### What the task requires
Below are some records; quote exactly the lines from the one that contains "Manual Joint Treatment" through the one that contains "For every named target in this 215×2576", inclusive, and no others.

### Material for this task

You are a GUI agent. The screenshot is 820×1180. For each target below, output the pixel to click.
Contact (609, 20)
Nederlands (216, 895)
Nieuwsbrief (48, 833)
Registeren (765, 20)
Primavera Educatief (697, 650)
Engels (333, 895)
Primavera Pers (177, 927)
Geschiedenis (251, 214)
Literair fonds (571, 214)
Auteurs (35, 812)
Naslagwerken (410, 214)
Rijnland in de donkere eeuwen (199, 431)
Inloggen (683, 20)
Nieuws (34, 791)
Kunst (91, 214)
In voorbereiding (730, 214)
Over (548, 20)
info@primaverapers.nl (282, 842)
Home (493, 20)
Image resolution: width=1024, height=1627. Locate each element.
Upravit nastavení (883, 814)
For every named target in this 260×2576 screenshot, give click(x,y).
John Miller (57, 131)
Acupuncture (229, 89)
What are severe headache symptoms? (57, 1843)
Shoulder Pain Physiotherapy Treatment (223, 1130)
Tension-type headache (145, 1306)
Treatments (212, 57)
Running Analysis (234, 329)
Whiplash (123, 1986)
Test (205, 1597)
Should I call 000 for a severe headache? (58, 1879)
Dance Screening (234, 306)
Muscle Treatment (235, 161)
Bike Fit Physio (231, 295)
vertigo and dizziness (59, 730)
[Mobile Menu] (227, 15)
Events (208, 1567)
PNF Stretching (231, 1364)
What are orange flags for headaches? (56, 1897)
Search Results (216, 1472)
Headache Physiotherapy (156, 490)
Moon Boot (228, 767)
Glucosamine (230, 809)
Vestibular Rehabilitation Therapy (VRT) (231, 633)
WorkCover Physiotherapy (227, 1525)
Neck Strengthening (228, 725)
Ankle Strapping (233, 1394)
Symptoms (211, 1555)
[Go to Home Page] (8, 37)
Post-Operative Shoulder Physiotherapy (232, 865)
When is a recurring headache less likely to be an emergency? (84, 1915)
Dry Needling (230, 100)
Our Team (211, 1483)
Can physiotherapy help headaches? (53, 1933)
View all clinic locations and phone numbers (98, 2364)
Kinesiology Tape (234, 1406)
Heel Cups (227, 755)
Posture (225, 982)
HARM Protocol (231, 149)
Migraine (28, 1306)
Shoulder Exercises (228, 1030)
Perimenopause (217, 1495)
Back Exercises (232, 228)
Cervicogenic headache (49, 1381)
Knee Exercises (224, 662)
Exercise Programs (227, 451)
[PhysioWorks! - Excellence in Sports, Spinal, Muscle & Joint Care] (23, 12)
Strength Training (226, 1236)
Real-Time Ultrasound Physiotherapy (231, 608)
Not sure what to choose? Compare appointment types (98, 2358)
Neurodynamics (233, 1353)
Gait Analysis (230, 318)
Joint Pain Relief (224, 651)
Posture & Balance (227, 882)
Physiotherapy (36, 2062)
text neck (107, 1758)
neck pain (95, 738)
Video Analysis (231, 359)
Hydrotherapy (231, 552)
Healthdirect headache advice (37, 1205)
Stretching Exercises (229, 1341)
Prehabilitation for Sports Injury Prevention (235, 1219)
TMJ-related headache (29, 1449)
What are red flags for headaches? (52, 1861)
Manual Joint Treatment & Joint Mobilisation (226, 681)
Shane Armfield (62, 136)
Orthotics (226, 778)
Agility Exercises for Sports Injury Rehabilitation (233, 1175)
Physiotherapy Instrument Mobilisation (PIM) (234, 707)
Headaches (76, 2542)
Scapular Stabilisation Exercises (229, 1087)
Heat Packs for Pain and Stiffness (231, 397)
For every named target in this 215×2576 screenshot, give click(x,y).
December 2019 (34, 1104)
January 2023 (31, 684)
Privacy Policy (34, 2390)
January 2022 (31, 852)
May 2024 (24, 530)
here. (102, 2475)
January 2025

### Solution to this exercise
Manual Joint Treatment & Joint Mobilisation (226, 681)
Shane Armfield (62, 136)
Orthotics (226, 778)
Agility Exercises for Sports Injury Rehabilitation (233, 1175)
Physiotherapy Instrument Mobilisation (PIM) (234, 707)
Headaches (76, 2542)
Scapular Stabilisation Exercises (229, 1087)
Heat Packs for Pain and Stiffness (231, 397)
For every named target in this 215×2576 screenshot, give click(x,y).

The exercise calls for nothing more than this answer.